# cheapest way to make calls from Europe



## elaine (Jul 12, 2008)

What is the cheapest and most reliable way to be able to make calls from public phones from France, Spain and Italy--we are on a cruise and won't have access to hotel phones.  We do have a Sprint cell phone--but I have no idea how much Europe is.


----------



## bogey21 (Jul 12, 2008)

Check out One Suite http://www.onesuite.com They claim to have local access numbers around the world and very cheap rates (pennies per minute).  

George


----------



## eakhat (Jul 12, 2008)

From one Elaine to another Elaine

When I've traveled in Europe, I buy a phone card for that country.  It's pretty reasonable, but I don't know if it is the cheapest.


----------



## LAX Mom (Jul 12, 2008)

elaine-

I usually purchase a card at Costco before I leave and then call to get the access codes for each country. It works well for a cruise, because you might only have one day in Spain and not really need a $10 phone card just for Spain. 

I've used the Costco cards all over Europe, Costa Rica, Canada,  Carribbean, etc. The only times I've had difficulty was in the Bahamas (something to do with the government regulating calling cards) and Mexico.
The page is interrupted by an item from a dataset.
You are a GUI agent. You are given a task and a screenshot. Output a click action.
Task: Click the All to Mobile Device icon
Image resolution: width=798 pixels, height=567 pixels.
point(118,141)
Once when I was in France and needed to make some local calls I purchased a calling card there. But I only used a small portion of the minutes.


----------



## Carolinian (Jul 12, 2008)

I use Skype, and pay €0.01.7 per minute, which works out to a bit over two cents per minute US.  While I have headphones on both my computer at home and the one at my office, if I am out of town I have found that most internet cafes have Skype headphones so you can call from there.  If you are calling someone in the states with a Skype account on their computer, the call is free.


----------